Performer: Robyn Perkins Photograph by: Steve Ullathorne Show: 10,000 Decisions Venue: Underbelly (Daisy) Promoter: Bound & Gagged Comedy Online: Box Office Facebook Website
Tell me about your Edinburgh show.
10,000 Decisions is about how we make decisions. I overanalyse everything in life. And I make bad decisions. The show goes quite in depth investigating why we make the decisions we do, looking at how my parents have influenced me, but also how our brain makes decisions.
Tell me about your first gig.
My first gig was a comedy course graduation, so luckily, we had an amazingly supportive crowd. Having said that, a friend of mine unintentionally heckled me; I handled it well. For a while I had a view that the gig was great – and it was – but recently watched the video of it. I looked so uncomfortable!
Do you have any rituals before going on stage?
If I can, I like to listen to hip-hop, or Sean Paul. I love Sean Paul (are you reading this, Sean? I love you.). It used to be a hard ritual but not as much anymore.
Tell me about your best and worst review.
There have been a few really great ones (Voice Magazine gave me 5 stars for a show I hosted), but the ‘reviews’ that mean the most are from people. Its nice when people come up and say ‘this was the best show I have seen all Fringe’. Once I had a girl come up to me and say ‘It’s like you are me. You are in my mind.’
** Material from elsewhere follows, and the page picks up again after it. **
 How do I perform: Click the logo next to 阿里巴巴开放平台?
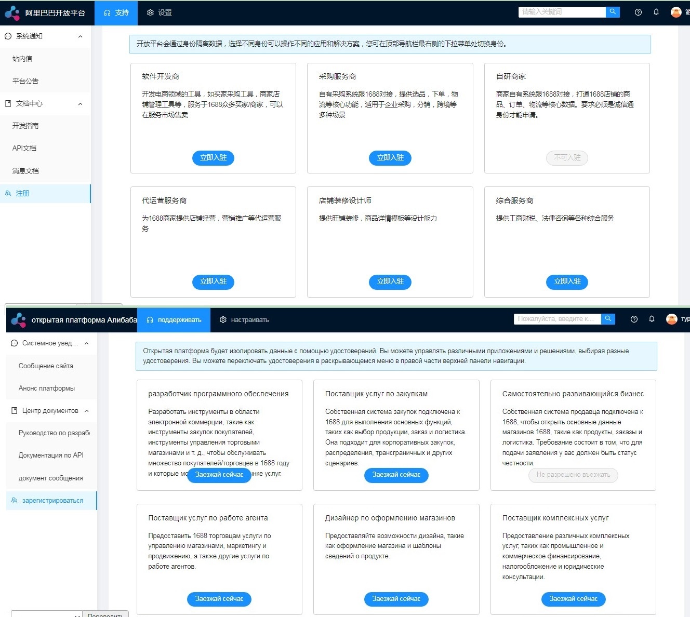click(12, 13)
My worst review, though, was when I was in the Bath New Act Competition Finals, 2012. I had only been going 3 months and only had 7 minutes of material, all about sex. The finals were in Bath on a Sunday afternoon…this was not what they wanted. The reviewer did not mention my name, but it was clear he was referencing me when he described my set as ‘a spectacularly obscene rant about my genitals’.
During this Edinburgh run, do you plan to read reviews of your show?
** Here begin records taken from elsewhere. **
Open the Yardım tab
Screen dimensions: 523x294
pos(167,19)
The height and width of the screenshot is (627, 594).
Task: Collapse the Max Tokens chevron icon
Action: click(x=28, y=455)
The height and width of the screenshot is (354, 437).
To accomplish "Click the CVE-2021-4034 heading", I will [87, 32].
Yes, I plan on reading my reviews. It’s a tough call. I think some critics can have great points. It is not to say I would change my set for a review – definitely not – but they can be helpful. Plus, I am too curious to not read them!
How do you feel about reviewers generally?
I don’t think I can generalise. Most of the ones I know personally, are fair. However, I am sure there are reviewers out there trying to be as harsh as possible.
In April 2018, YouTube comedian, Markus Meechan (aka Count Dankula) was fined £800 for training his girlfriend’s pug dog to do a Nazi salute with its paw, in response to the phrase ‘Gas the Jews’. Do you believe Meechan committed a criminal offence, and why?
I do not know if it was a criminal offense. There are a lot of technicalities around the law. While we have a freedom of speech, we do not have that freedom when it comes to threats and abuse. As such, this comes down to the interpretation of the words and actions. I am not qualified to argue on either side. Would I have done it? No. Did I find it funny? No. But that is not the question.
Are there any subjects that are not suitable for comedy?
No subject is off limits in comedy. You just need to ask: who is the victim of the joke. As long as the humour comes from a good place, everything is fair game. Comedy = Tragedy + Time, right?
Have you ever gone too far?
I did a 30-minute show about bereavement after my partner passed away suddenly. It wasn’t too far. However, it took work to get the right tone.
Looking back over your time as a comedian, tell me about the best gig of your career.
I genuinely don’t know what my best gig was. We all have gigs where you smash it and leave feeling like a god. But there are also the gigs that mean more like doing my bereavement show at the AGM for a Charity called Widowed and Young or doing my current show (which has traces of neuroscience and philosophy) at a Philosophy Festival. Finally, then there are the gigs that are pure challenge, like improv shows or even showing up to a corner of a pub and through my MCing, turning a non-gig into a lovely gig. I could give you a top 20, but not a single gig.